In the flap approach to nipple reconstruction, the nipple mound is created from a “flap” of skin taken directly from the skin adjacent to the site of the newly reconstructed nipple. This technique has the advantage of keeping the blood supply intact, and of confining any scarring to the area of the new nipple and areola (as opposed to creating a new scar at the donor site, as with a graft procedure).

Reconstruction Via Micropigmentation (Tattooing)

The tattooing procedure, called micropigmentation, is usually performed as the final stage of a complete breast reconstruction, only after the nipple itself has been reconstructed. This procedure is performed with equipment that is very similar to what one might find in use at a tattoo shop. Its main advantage is that it is a relatively quick and simple outpatient procedure which requires no more than local anesthesia, and does not create an additional scar.

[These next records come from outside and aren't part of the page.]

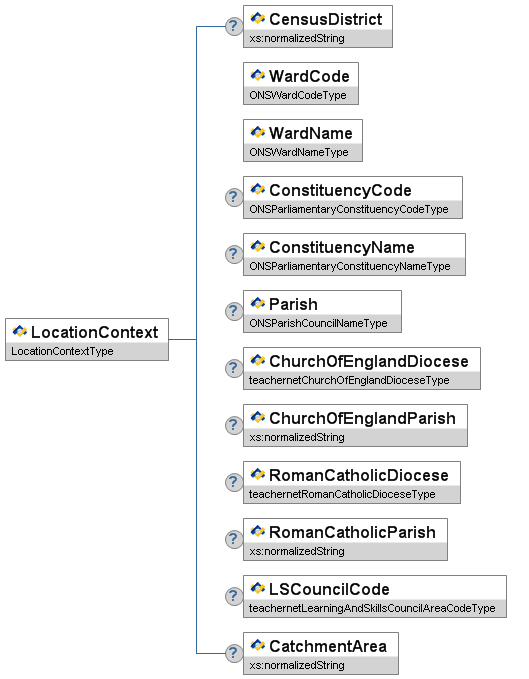Image resolution: width=529 pixels, height=679 pixels.
Task: Click the LocationContextType type label
Action: tap(62, 351)
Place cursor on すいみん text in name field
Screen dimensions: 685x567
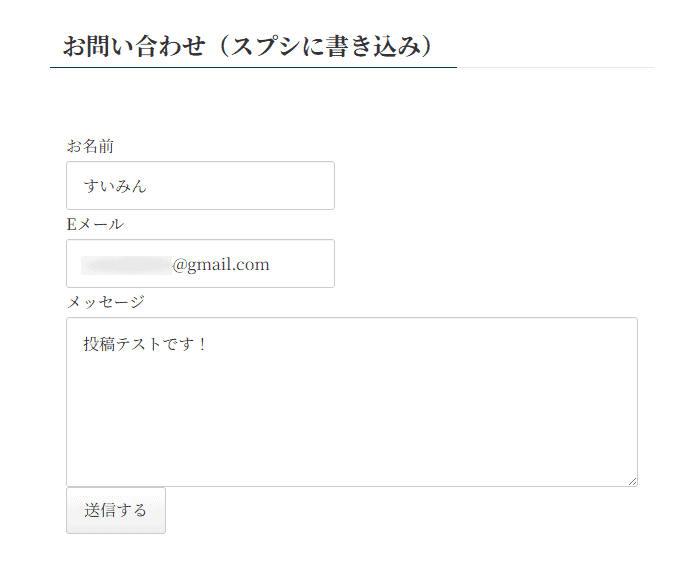click(115, 186)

In fact, micropigmentation can be used to camouflage the color and even soften the texture of existing scars left behind after the initial breast reconstruction procedure.

Primarily, this technique is used to simulate the color, shape and texture of the area surrounding the nipple (called the areola). However, for those patients who do not wish to undergo further surgery after their primary breast reconstruction, the appearance of the nipple itself may be re-created using only tattooing. The obvious disadvantage of this method is that it can only create the optical illusion of texture and dimension, offering no nipple projection. In some cases, your surgeon may recommend the use of such fillers as Radiesse or Alloderm in order to enhance nipple projection. In this case, it may also be helpful to look specifically for a surgeon or micropigmentation technician who specializes in creating the most realistic-looking and three dimensional appearance.

Your surgeon or technician will mix various pigments to come up with just the right color to complement your skin tones and/or to match your remaining nipple. Achieving the perfect shades may require more than one visit, and as with any tattoo, the pigment will fade in time, necessitating a return visit for a color touch-up.

Risks & Complications

First, there is the possibility that the graft or flap may not survive in its new location. If this happens, further surgery will be necessary. In addition, if general anesthesia is required, there are the usual risks that go along with it, together with the risks and possible complications inherent to most surgical procedures, which include: unfavorable scarring, excessive bleeding or hematoma, skin loss (tissue death), blood clots, fat clots, skin discoloration or irregular pigmentation, anesthesia risks, persistent edema (swelling), asymmetry, changes in skin sensation, persistent pain, damage to deeper structures such as nerves, blood vessels, muscles, lungs, and abdominal organs, deep vein thrombosis, cardiac and pulmonary complications, unsatisfactory aesthetic results, and the need for additional surgery.

After surgery, call your surgeon immediately if any of the following occur: chest pain, shortness of breath, unusual heartbeats, excessive bleeding.


In most cases, reconstruction of the nipple and areola are considered to be the final step in post-mastectomy breast reconstruction. Therefore, by law, the costs would be covered by the patient’s insurance. However, you should always check with your insurance provider regarding the particulars of your coverage before scheduling any surgery.